Entries supplied:
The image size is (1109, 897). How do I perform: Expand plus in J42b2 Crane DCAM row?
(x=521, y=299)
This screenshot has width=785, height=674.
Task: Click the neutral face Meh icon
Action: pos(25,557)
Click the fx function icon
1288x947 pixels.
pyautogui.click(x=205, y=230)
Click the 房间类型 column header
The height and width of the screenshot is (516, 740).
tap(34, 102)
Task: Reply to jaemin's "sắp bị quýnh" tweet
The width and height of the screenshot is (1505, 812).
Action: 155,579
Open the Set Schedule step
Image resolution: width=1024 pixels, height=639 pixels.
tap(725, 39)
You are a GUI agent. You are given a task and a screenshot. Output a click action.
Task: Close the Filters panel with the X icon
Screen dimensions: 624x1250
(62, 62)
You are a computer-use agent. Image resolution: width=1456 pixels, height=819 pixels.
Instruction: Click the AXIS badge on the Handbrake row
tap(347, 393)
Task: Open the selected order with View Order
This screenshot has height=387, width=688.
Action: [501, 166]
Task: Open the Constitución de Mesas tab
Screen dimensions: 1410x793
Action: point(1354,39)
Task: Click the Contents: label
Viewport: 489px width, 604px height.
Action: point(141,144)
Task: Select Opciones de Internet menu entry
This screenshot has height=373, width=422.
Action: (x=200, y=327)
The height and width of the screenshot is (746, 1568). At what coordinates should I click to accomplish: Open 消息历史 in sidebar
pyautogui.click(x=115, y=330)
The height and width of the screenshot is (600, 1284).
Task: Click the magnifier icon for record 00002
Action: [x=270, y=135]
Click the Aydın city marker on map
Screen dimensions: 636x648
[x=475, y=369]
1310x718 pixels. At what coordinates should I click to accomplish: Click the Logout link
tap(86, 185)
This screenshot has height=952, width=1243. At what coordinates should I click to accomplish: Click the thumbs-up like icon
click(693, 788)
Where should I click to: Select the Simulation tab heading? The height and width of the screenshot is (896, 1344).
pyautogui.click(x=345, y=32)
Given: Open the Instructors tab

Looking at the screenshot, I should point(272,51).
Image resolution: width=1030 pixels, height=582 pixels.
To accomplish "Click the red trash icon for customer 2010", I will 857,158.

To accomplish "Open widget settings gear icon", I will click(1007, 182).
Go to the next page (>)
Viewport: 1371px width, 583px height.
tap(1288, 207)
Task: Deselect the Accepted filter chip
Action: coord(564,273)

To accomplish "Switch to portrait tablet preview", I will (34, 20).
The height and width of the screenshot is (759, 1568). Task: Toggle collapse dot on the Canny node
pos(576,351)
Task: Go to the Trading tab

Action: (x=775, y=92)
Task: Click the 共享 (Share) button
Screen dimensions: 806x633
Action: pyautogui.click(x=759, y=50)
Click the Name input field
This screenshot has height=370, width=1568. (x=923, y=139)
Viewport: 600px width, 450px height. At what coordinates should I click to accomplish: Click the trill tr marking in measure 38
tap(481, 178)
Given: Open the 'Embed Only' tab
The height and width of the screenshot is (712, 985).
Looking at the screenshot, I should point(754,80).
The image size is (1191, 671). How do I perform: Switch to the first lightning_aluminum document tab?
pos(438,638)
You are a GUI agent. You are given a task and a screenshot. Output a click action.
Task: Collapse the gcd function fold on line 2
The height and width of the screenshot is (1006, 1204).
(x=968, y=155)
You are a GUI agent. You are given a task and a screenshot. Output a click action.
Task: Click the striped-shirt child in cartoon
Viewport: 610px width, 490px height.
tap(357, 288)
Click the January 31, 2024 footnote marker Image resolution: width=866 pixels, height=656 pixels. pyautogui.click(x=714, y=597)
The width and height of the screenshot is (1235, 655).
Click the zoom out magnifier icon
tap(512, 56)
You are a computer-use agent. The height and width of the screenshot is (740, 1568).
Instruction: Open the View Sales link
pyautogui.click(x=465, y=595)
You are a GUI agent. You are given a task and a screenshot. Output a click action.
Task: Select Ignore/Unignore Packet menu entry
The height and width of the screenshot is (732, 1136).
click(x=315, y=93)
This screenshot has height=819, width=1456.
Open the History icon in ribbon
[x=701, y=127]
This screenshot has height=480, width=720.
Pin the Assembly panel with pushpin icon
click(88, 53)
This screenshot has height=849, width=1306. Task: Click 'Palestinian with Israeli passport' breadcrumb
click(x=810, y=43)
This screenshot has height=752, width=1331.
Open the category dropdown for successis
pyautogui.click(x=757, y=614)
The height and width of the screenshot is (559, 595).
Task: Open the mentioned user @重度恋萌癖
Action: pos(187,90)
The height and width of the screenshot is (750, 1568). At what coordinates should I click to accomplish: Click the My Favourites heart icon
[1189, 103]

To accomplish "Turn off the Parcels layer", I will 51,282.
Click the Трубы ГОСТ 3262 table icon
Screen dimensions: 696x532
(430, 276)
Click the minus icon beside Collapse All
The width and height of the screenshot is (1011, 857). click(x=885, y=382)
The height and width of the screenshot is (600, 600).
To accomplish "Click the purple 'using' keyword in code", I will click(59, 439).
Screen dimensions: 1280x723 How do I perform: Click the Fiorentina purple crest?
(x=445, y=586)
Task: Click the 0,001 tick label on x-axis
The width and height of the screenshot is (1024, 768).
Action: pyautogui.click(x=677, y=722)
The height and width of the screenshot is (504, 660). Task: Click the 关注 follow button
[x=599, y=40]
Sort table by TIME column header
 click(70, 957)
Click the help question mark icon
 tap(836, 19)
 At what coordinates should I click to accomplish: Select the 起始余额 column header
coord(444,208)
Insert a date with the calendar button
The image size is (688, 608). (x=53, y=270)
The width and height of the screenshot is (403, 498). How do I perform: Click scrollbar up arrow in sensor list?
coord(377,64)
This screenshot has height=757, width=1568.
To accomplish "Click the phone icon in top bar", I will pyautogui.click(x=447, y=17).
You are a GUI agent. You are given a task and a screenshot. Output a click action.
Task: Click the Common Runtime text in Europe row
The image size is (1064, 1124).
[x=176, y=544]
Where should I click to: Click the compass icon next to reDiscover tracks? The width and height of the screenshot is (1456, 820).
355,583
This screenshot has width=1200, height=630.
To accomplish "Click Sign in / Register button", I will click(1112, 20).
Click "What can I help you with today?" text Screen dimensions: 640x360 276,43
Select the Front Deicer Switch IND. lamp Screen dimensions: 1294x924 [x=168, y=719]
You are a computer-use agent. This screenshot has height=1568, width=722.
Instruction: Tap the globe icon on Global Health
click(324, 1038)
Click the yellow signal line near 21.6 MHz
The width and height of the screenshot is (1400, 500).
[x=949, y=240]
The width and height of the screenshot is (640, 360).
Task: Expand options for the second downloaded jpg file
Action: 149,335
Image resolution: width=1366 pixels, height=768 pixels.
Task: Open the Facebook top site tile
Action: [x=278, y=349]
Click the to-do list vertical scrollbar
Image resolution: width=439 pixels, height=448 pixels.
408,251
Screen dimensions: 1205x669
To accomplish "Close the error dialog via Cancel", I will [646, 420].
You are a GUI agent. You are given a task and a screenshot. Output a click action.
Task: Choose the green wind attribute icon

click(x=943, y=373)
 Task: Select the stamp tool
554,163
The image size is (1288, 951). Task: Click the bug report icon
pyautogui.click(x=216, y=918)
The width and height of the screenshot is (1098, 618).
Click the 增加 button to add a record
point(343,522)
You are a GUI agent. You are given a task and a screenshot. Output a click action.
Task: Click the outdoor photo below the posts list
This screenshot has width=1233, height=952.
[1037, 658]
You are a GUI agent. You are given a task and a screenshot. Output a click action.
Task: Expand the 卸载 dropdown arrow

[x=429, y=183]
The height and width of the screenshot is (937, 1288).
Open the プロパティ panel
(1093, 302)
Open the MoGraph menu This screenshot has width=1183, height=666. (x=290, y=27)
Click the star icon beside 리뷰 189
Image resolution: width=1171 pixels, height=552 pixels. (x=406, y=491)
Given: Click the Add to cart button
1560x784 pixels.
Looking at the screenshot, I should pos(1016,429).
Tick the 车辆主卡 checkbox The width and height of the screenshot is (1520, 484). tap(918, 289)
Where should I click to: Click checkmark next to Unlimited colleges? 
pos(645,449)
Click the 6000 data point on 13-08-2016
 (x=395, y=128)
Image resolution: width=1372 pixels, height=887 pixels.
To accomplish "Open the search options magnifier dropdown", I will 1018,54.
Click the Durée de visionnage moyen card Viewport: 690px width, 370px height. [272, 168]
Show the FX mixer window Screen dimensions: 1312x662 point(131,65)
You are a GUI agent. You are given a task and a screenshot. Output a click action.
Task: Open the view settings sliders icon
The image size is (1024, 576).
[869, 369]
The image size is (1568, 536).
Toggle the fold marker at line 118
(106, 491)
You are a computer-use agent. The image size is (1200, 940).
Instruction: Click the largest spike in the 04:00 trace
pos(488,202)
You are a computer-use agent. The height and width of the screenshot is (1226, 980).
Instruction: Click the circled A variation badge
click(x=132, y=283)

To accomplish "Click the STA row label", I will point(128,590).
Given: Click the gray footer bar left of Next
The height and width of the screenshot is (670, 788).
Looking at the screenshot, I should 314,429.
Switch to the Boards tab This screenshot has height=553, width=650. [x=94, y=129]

The task:
Find the number of lines in the data above that contain "label". Please give that number alone.

Result:
3